‘We cannot serve our country by overturning the people’s decision’
Theresa May spent almost an hour on her feet in the House of Commons imploring MPs to back her agreement with the EU.
Theresa May warned MPs that they, and not Brussels, would be blamed if Brexit were “lost” because they rejected her deal yesterday.
The Prime Minister spent almost an hour on her feet in the House of Commons imploring MPs to back her agreement with the EU.
She addressed them hours after it emerged that Attorney-General Geoffrey Cox had not changed his legal advice, dealing a blow to her hopes of a significant parliamentary breakthrough.
Watched from the public gallery by her husband, Philip, Mrs May warned MPs not to let the great be the enemy of the good.
If they rejected her deal “then Brexit could be lost”, she said, saying “it falls to us here to implement” the referendum result.
“We cannot serve our country by overturning a decision of the British people … by refusing to compromise,” she said. “The time has come to deliver on the instruction we were given. The time has come to back this deal.’’
A delay to Brexit would create more uncertainty for business, she said. Accepting the deal would show “the UK is a country that honours the democratic decisions taken by our people in referendums and in elections”.
Tory MP Sir Edward Leigh told his fellow Brexiteers that the deal was “not perfect, but it delivers Brexit”.
Other Eurosceptic Tories were scathing. Boris Johnson, the former foreign secretary, told MPs he could not accept Mr Cox’s claim that there was a minimal legal risk that Britain would be trapped in the Irish backstop, the insurance policy to prevent a hard border that critics warn could leave Britain stuck in a Customs union with the EU.
He called a no-deal Brexit “the only safe route to self-respect” and said if rejected, Mrs May’s deal should be “put to bed”.
Sir Bill Cash, a Eurosceptic Tory MP and chairman of the European scrutiny committee, told Mrs May he would vote against her plans, saying they “undermined” the Brexit vote.
This was echoed by Tory Conor Burns, who warned that if MPs passed the deal, they would be telling Leave voters “their voice did not matter”.
Tory Andrea Jenkyns, said Mrs May’s deal was “the same bad deal for this country’s future” despite extra talks with Brussels. She called on Britain to “just leave” on March 29.
Former Brexit secretary David Davis said he would have “preferred” unilateral withdrawal, and the issue of the backstop was now “one of trust”.
Labour leader Jeremy Corbyn accused Mrs May of “running down the clock” for three months only to fail to achieve any of her aims.
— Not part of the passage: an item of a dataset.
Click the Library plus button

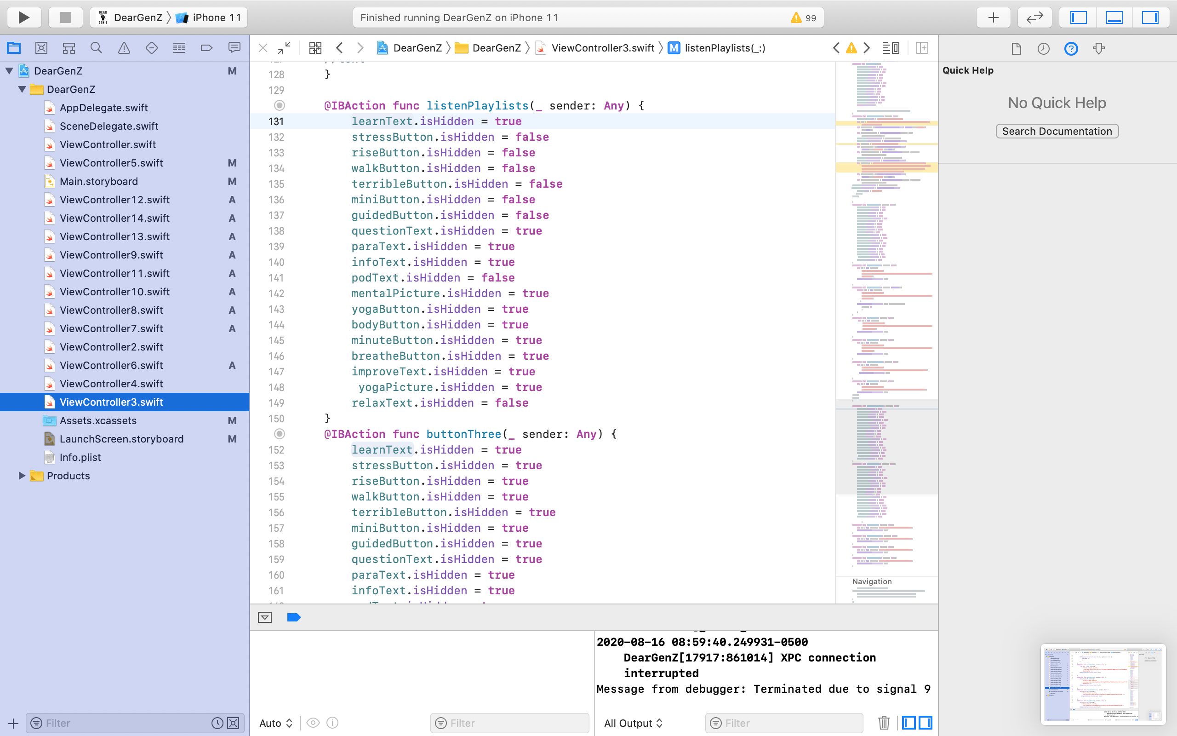tap(993, 18)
He said her agreement was a “bad deal that will damage our economy, undermine our industries, irreparably harm our manufacturing sector, risk our NHS, damage our public services (and) harm living standards”.
Chris Leslie, of the newly formed breakaway Independent Group of former Tory and Labour MPs accused Mr Corbyn of “colluding in the drift towards such a disastrous Brexit” by not backing a second referendum soon enough.